On the Dynamics of Plate Tilting: An Analytical and Numerical Approach

Abstract

The Earth’s topography is dynamically evolving through the vertical motion of tectonic plates. This impacts evolution of sedimentary basins which are the Earth’s billion-year history tablets for sea-level variations, climate change and evolution of species. These sedimentary basins are also major sources for coal, oil, gas and water. To unravel the Earth’s geodynamic history and make better predictions about the Earth’s resources, it is of critical importance to understand how the Earth’s topography responds to the interaction between plates and the underlying mantle.
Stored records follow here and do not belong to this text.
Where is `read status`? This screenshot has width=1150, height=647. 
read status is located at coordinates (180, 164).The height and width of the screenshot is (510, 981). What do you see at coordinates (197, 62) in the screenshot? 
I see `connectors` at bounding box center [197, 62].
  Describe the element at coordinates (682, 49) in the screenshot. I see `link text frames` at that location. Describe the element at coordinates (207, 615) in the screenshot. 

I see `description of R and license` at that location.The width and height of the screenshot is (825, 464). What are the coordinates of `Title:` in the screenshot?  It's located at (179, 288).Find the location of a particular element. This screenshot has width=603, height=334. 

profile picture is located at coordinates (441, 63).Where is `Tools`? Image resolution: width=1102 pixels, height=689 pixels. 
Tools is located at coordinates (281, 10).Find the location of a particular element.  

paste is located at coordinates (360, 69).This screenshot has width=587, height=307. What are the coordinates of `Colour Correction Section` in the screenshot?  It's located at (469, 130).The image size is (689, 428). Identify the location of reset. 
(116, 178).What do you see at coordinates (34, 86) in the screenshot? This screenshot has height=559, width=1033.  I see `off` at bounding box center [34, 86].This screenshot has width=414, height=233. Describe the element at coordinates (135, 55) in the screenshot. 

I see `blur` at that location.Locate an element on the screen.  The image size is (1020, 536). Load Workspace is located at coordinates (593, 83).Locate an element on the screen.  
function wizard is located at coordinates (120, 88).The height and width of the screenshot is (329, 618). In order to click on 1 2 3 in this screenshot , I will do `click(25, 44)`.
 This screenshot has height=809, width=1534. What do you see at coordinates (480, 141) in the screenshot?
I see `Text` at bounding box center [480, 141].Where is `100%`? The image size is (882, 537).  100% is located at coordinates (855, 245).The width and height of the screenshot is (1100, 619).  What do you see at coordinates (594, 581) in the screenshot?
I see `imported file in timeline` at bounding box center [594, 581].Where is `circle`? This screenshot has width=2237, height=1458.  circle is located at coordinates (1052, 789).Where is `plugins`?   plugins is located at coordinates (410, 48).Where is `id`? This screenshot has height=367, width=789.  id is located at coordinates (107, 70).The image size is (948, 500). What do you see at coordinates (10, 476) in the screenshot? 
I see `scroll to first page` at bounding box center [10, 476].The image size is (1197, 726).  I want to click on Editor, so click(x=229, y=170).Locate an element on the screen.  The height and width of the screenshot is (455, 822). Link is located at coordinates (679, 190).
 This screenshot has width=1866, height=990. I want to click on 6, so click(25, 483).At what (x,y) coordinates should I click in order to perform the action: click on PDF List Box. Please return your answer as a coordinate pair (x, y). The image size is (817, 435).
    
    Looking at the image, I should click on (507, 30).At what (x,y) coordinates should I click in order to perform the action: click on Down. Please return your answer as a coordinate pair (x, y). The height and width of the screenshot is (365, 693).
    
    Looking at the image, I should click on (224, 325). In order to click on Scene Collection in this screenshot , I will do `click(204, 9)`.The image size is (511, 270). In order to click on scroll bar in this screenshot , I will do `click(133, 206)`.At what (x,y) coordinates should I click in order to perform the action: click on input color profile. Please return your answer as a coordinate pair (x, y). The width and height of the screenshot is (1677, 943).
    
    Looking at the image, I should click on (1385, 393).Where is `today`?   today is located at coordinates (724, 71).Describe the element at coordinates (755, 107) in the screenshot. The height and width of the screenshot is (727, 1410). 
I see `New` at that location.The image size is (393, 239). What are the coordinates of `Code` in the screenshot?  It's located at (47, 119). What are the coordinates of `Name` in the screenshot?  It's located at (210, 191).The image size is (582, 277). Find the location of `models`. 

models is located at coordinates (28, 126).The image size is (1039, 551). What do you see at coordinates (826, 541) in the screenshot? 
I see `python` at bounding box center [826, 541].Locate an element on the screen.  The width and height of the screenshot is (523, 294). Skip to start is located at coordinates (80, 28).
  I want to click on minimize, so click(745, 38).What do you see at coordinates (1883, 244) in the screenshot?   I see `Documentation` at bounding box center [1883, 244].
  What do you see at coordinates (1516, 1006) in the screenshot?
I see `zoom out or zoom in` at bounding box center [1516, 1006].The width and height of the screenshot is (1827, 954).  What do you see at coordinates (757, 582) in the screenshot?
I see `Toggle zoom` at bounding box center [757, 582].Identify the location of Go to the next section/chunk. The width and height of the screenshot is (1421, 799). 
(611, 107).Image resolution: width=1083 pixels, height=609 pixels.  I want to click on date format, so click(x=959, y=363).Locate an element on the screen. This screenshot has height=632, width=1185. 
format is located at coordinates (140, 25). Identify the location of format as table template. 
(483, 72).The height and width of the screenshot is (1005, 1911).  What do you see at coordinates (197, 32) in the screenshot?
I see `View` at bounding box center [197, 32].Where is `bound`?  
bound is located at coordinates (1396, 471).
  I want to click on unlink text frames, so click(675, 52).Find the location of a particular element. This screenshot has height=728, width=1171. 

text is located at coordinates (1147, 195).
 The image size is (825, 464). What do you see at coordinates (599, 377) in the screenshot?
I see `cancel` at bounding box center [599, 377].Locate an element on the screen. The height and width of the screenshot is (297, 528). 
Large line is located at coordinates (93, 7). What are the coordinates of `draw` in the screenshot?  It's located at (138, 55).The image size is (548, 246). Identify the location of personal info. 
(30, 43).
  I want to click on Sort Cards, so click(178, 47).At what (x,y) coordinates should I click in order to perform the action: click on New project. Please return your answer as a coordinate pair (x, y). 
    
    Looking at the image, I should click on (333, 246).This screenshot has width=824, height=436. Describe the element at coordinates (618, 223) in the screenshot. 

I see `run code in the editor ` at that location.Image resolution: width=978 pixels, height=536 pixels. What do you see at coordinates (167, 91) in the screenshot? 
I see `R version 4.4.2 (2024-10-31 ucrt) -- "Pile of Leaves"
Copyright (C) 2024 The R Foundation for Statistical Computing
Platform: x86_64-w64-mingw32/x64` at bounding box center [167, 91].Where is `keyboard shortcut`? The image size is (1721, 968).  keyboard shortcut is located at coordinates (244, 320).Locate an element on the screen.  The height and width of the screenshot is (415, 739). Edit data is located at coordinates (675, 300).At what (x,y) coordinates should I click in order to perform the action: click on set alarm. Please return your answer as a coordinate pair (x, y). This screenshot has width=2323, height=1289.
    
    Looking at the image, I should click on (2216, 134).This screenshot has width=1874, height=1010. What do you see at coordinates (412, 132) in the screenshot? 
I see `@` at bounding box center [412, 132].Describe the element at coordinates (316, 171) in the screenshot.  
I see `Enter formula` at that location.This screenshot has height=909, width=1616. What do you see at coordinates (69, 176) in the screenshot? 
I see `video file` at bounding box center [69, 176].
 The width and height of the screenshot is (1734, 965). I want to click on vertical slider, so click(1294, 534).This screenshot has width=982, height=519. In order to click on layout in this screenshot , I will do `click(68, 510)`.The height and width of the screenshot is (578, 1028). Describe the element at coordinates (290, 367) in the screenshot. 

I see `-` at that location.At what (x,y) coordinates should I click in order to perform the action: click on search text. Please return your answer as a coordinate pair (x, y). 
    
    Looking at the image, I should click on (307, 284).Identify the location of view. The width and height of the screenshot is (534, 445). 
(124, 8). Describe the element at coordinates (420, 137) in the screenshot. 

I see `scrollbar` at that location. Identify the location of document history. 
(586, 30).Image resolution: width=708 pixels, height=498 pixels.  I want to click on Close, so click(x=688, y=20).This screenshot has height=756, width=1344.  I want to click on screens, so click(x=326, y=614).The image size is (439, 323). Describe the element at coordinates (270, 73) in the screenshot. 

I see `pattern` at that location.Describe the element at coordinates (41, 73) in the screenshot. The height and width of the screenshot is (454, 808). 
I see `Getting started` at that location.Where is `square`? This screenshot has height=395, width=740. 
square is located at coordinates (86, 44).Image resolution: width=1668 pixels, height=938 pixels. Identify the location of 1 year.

Existing predictions for amplitude of dynamic topography derived from global mantle convection models don’t agree well with dynamic topography amplitudes derived from investigations based on sedimentary basins and ocean bathymetry. In this thesis, it is proposed that at shorter wavelengths (<1,000 km) the predictions for dynamic topography amplitude driven by upper mantle density anomalies can be improved by considering the non-Newtonian rheology of rocks. Furthermore, existing mantle convection models, hitherto, cannot explain the long-wavelength rapid subsidence/uplift of sedimentary basins. This problem is addressed by simple analytical models, and by 2D thermo-mechanical numerical experiments taking into account the progressive mechanical transition between the plate and the underlying mantle. The results indicate that horizontal plate motions are associated with gradients in basal shear stress and normal stress, the latter dominating the plate tilt. A critical finding is that plate tilting is relatively fast with uplift/subsidence rates of about few 100 m Myr-1. The numerical model results also suggest that during plate motion, the trailing edges of the plates are being compressed, which might shed light on the tectonic inversion of passive margins.